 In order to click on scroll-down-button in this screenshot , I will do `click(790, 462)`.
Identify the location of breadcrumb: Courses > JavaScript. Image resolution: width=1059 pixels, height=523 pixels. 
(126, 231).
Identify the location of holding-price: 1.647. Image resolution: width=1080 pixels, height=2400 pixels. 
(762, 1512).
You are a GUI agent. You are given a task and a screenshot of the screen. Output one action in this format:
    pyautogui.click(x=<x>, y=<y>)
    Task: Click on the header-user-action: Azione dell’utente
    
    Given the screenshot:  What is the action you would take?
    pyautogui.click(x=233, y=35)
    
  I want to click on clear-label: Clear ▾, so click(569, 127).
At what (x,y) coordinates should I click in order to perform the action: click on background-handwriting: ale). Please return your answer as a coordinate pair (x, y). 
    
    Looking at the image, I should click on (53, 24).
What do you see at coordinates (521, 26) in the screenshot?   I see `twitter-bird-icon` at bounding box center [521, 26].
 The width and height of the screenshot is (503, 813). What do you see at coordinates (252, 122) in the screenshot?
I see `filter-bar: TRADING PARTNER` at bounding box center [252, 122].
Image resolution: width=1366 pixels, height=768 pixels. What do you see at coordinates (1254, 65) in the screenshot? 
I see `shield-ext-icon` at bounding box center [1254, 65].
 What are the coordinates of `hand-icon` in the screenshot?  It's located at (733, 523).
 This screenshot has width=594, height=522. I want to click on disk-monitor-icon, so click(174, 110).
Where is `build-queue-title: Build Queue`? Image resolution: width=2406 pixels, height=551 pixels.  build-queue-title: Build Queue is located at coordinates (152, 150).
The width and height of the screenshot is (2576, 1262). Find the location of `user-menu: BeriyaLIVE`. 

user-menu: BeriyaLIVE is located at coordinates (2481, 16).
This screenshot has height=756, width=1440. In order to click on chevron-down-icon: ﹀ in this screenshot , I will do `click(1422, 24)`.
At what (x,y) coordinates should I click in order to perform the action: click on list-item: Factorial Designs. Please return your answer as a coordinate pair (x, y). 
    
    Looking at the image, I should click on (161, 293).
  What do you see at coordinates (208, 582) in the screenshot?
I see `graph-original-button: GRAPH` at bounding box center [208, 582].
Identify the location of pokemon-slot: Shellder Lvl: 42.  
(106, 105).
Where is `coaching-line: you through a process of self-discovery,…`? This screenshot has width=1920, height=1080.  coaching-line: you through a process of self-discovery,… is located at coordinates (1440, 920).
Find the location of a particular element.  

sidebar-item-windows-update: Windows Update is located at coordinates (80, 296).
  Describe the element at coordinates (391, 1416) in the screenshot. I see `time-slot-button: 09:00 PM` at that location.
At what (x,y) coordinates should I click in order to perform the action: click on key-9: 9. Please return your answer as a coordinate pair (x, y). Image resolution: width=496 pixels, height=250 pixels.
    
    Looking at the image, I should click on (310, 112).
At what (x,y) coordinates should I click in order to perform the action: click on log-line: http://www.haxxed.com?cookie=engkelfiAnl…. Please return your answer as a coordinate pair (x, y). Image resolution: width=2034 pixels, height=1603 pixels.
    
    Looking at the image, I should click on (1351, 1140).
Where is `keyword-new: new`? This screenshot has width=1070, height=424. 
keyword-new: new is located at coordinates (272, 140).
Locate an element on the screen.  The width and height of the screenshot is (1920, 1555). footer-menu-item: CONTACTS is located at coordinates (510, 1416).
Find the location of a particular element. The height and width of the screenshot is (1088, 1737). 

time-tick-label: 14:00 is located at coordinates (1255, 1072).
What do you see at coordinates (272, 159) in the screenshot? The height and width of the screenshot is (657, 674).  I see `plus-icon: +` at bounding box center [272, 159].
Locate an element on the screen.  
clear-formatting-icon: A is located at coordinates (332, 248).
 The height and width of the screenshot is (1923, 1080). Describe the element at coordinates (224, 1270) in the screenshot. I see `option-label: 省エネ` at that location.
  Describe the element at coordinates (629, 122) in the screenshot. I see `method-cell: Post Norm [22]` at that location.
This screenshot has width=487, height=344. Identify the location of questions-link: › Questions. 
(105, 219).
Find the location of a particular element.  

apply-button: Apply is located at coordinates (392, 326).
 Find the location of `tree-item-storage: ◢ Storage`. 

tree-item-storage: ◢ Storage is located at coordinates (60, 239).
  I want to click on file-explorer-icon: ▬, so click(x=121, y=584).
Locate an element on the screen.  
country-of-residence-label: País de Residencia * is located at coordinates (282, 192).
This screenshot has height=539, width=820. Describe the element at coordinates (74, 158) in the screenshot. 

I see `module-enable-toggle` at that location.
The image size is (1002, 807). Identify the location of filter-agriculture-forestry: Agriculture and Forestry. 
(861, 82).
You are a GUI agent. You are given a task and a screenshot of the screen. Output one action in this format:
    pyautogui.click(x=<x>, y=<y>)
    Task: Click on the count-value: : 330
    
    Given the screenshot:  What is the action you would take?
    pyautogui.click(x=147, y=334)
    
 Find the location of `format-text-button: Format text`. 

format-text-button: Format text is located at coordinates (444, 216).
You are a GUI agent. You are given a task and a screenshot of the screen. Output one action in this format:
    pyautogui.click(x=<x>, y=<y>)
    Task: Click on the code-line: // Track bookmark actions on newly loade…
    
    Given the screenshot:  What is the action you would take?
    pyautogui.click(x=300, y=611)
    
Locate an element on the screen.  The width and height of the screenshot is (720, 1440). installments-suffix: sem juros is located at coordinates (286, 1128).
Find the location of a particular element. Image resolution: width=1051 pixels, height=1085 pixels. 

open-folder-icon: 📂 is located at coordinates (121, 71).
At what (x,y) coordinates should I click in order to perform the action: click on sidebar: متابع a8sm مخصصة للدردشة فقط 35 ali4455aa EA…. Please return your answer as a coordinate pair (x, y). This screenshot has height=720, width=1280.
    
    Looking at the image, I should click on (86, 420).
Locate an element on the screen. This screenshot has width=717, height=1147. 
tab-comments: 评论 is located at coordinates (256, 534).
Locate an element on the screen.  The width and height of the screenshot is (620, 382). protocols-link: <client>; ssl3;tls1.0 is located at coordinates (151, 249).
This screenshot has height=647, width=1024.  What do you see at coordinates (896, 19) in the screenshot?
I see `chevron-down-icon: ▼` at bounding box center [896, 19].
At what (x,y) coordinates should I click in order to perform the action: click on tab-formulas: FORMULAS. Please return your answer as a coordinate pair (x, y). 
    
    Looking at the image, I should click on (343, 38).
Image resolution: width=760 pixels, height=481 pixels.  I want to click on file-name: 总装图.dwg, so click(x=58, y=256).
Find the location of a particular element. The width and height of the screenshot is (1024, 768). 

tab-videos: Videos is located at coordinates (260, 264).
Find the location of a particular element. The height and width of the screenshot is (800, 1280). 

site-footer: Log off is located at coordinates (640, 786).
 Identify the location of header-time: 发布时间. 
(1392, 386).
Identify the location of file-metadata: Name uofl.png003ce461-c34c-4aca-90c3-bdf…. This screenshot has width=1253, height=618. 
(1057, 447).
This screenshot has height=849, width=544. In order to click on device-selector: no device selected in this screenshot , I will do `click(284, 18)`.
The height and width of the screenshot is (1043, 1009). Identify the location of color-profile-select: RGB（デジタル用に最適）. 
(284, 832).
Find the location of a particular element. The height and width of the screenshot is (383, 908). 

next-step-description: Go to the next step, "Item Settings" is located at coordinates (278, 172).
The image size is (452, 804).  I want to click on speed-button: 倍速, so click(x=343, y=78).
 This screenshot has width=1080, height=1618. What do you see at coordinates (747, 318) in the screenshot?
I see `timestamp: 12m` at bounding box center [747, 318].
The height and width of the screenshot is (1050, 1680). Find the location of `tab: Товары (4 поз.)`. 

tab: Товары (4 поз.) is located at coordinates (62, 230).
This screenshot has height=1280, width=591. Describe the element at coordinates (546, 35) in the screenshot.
######
## What is expected
Copy the entries above word for word.

## Written reply
 In order to click on scroll-down-button in this screenshot , I will do `click(790, 462)`.
Identify the location of breadcrumb: Courses > JavaScript. Image resolution: width=1059 pixels, height=523 pixels. 
(126, 231).
Identify the location of holding-price: 1.647. Image resolution: width=1080 pixels, height=2400 pixels. 
(762, 1512).
You are a GUI agent. You are given a task and a screenshot of the screen. Output one action in this format:
    pyautogui.click(x=<x>, y=<y>)
    Task: Click on the header-user-action: Azione dell’utente
    
    Given the screenshot:  What is the action you would take?
    pyautogui.click(x=233, y=35)
    
  I want to click on clear-label: Clear ▾, so click(569, 127).
At what (x,y) coordinates should I click in order to perform the action: click on background-handwriting: ale). Please return your answer as a coordinate pair (x, y). 
    
    Looking at the image, I should click on (53, 24).
What do you see at coordinates (521, 26) in the screenshot?   I see `twitter-bird-icon` at bounding box center [521, 26].
 The width and height of the screenshot is (503, 813). What do you see at coordinates (252, 122) in the screenshot?
I see `filter-bar: TRADING PARTNER` at bounding box center [252, 122].
Image resolution: width=1366 pixels, height=768 pixels. What do you see at coordinates (1254, 65) in the screenshot? 
I see `shield-ext-icon` at bounding box center [1254, 65].
 What are the coordinates of `hand-icon` in the screenshot?  It's located at (733, 523).
 This screenshot has width=594, height=522. I want to click on disk-monitor-icon, so click(174, 110).
Where is `build-queue-title: Build Queue`? Image resolution: width=2406 pixels, height=551 pixels.  build-queue-title: Build Queue is located at coordinates (152, 150).
The width and height of the screenshot is (2576, 1262). Find the location of `user-menu: BeriyaLIVE`. 

user-menu: BeriyaLIVE is located at coordinates (2481, 16).
This screenshot has height=756, width=1440. In order to click on chevron-down-icon: ﹀ in this screenshot , I will do `click(1422, 24)`.
At what (x,y) coordinates should I click in order to perform the action: click on list-item: Factorial Designs. Please return your answer as a coordinate pair (x, y). 
    
    Looking at the image, I should click on (161, 293).
  What do you see at coordinates (208, 582) in the screenshot?
I see `graph-original-button: GRAPH` at bounding box center [208, 582].
Identify the location of pokemon-slot: Shellder Lvl: 42.  
(106, 105).
Where is `coaching-line: you through a process of self-discovery,…`? This screenshot has width=1920, height=1080.  coaching-line: you through a process of self-discovery,… is located at coordinates (1440, 920).
Find the location of a particular element.  

sidebar-item-windows-update: Windows Update is located at coordinates (80, 296).
  Describe the element at coordinates (391, 1416) in the screenshot. I see `time-slot-button: 09:00 PM` at that location.
At what (x,y) coordinates should I click in order to perform the action: click on key-9: 9. Please return your answer as a coordinate pair (x, y). Image resolution: width=496 pixels, height=250 pixels.
    
    Looking at the image, I should click on (310, 112).
At what (x,y) coordinates should I click in order to perform the action: click on log-line: http://www.haxxed.com?cookie=engkelfiAnl…. Please return your answer as a coordinate pair (x, y). Image resolution: width=2034 pixels, height=1603 pixels.
    
    Looking at the image, I should click on (1351, 1140).
Where is `keyword-new: new`? This screenshot has width=1070, height=424. 
keyword-new: new is located at coordinates (272, 140).
Locate an element on the screen.  The width and height of the screenshot is (1920, 1555). footer-menu-item: CONTACTS is located at coordinates (510, 1416).
Find the location of a particular element. The height and width of the screenshot is (1088, 1737). 

time-tick-label: 14:00 is located at coordinates (1255, 1072).
What do you see at coordinates (272, 159) in the screenshot? The height and width of the screenshot is (657, 674).  I see `plus-icon: +` at bounding box center [272, 159].
Locate an element on the screen.  
clear-formatting-icon: A is located at coordinates (332, 248).
 The height and width of the screenshot is (1923, 1080). Describe the element at coordinates (224, 1270) in the screenshot. I see `option-label: 省エネ` at that location.
  Describe the element at coordinates (629, 122) in the screenshot. I see `method-cell: Post Norm [22]` at that location.
This screenshot has width=487, height=344. Identify the location of questions-link: › Questions. 
(105, 219).
Find the location of a particular element.  

apply-button: Apply is located at coordinates (392, 326).
 Find the location of `tree-item-storage: ◢ Storage`. 

tree-item-storage: ◢ Storage is located at coordinates (60, 239).
  I want to click on file-explorer-icon: ▬, so click(x=121, y=584).
Locate an element on the screen.  
country-of-residence-label: País de Residencia * is located at coordinates (282, 192).
This screenshot has height=539, width=820. Describe the element at coordinates (74, 158) in the screenshot. 

I see `module-enable-toggle` at that location.
The image size is (1002, 807). Identify the location of filter-agriculture-forestry: Agriculture and Forestry. 
(861, 82).
You are a GUI agent. You are given a task and a screenshot of the screen. Output one action in this format:
    pyautogui.click(x=<x>, y=<y>)
    Task: Click on the count-value: : 330
    
    Given the screenshot:  What is the action you would take?
    pyautogui.click(x=147, y=334)
    
 Find the location of `format-text-button: Format text`. 

format-text-button: Format text is located at coordinates (444, 216).
You are a GUI agent. You are given a task and a screenshot of the screen. Output one action in this format:
    pyautogui.click(x=<x>, y=<y>)
    Task: Click on the code-line: // Track bookmark actions on newly loade…
    
    Given the screenshot:  What is the action you would take?
    pyautogui.click(x=300, y=611)
    
Locate an element on the screen.  The width and height of the screenshot is (720, 1440). installments-suffix: sem juros is located at coordinates (286, 1128).
Find the location of a particular element. Image resolution: width=1051 pixels, height=1085 pixels. 

open-folder-icon: 📂 is located at coordinates (121, 71).
At what (x,y) coordinates should I click in order to perform the action: click on sidebar: متابع a8sm مخصصة للدردشة فقط 35 ali4455aa EA…. Please return your answer as a coordinate pair (x, y). This screenshot has height=720, width=1280.
    
    Looking at the image, I should click on (86, 420).
Locate an element on the screen. This screenshot has width=717, height=1147. 
tab-comments: 评论 is located at coordinates (256, 534).
Locate an element on the screen.  The width and height of the screenshot is (620, 382). protocols-link: <client>; ssl3;tls1.0 is located at coordinates (151, 249).
This screenshot has height=647, width=1024.  What do you see at coordinates (896, 19) in the screenshot?
I see `chevron-down-icon: ▼` at bounding box center [896, 19].
At what (x,y) coordinates should I click in order to perform the action: click on tab-formulas: FORMULAS. Please return your answer as a coordinate pair (x, y). 
    
    Looking at the image, I should click on (343, 38).
Image resolution: width=760 pixels, height=481 pixels.  I want to click on file-name: 总装图.dwg, so click(x=58, y=256).
Find the location of a particular element. The width and height of the screenshot is (1024, 768). 

tab-videos: Videos is located at coordinates (260, 264).
Find the location of a particular element. The height and width of the screenshot is (800, 1280). 

site-footer: Log off is located at coordinates (640, 786).
 Identify the location of header-time: 发布时间. 
(1392, 386).
Identify the location of file-metadata: Name uofl.png003ce461-c34c-4aca-90c3-bdf…. This screenshot has width=1253, height=618. 
(1057, 447).
This screenshot has height=849, width=544. In order to click on device-selector: no device selected in this screenshot , I will do `click(284, 18)`.
The height and width of the screenshot is (1043, 1009). Identify the location of color-profile-select: RGB（デジタル用に最適）. 
(284, 832).
Find the location of a particular element. The height and width of the screenshot is (383, 908). 

next-step-description: Go to the next step, "Item Settings" is located at coordinates (278, 172).
The image size is (452, 804).  I want to click on speed-button: 倍速, so click(x=343, y=78).
 This screenshot has width=1080, height=1618. What do you see at coordinates (747, 318) in the screenshot?
I see `timestamp: 12m` at bounding box center [747, 318].
The height and width of the screenshot is (1050, 1680). Find the location of `tab: Товары (4 поз.)`. 

tab: Товары (4 поз.) is located at coordinates (62, 230).
This screenshot has height=1280, width=591. Describe the element at coordinates (546, 35) in the screenshot.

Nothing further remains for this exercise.